» **Given request**
Pull every line of text from the records below, copying each one word for word. Leave the pictures out of your answer.

## begin Records for this exercise

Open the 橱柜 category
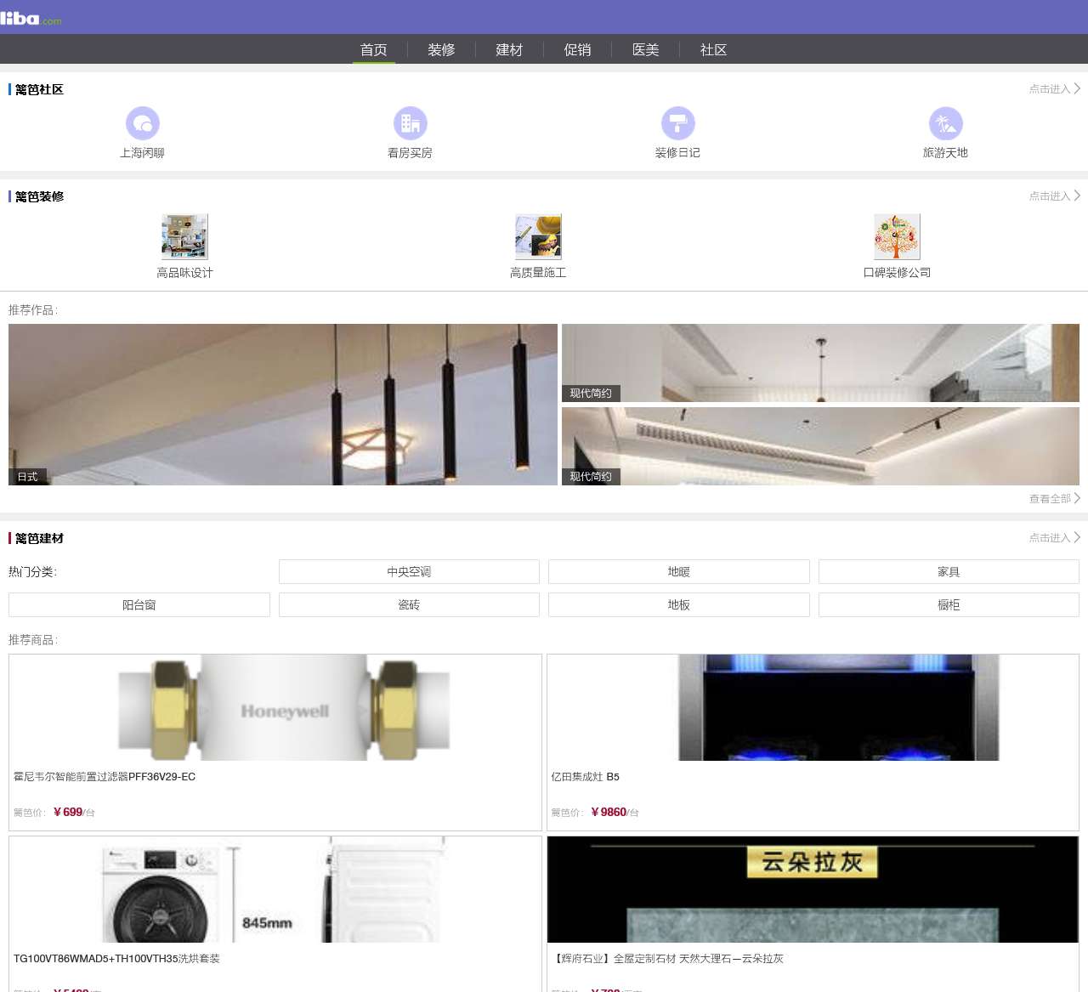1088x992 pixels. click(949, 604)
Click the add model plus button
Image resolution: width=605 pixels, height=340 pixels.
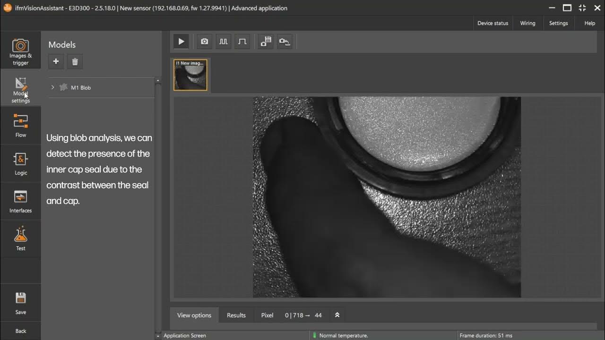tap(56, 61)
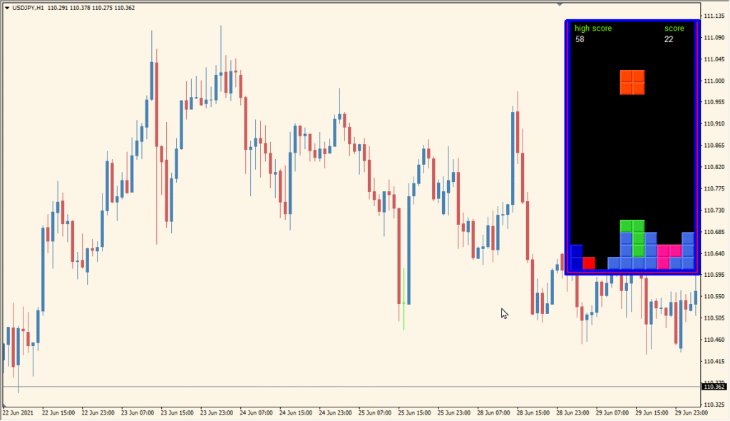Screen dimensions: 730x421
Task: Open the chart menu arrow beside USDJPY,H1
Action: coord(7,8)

## end Records for this exercise

» **Worked solution**
Open the 橱柜 category
1088x992 pixels. click(949, 604)
Click the add model plus button
Image resolution: width=605 pixels, height=340 pixels.
tap(56, 61)
Screen dimensions: 730x421
Task: Open the chart menu arrow beside USDJPY,H1
Action: coord(7,8)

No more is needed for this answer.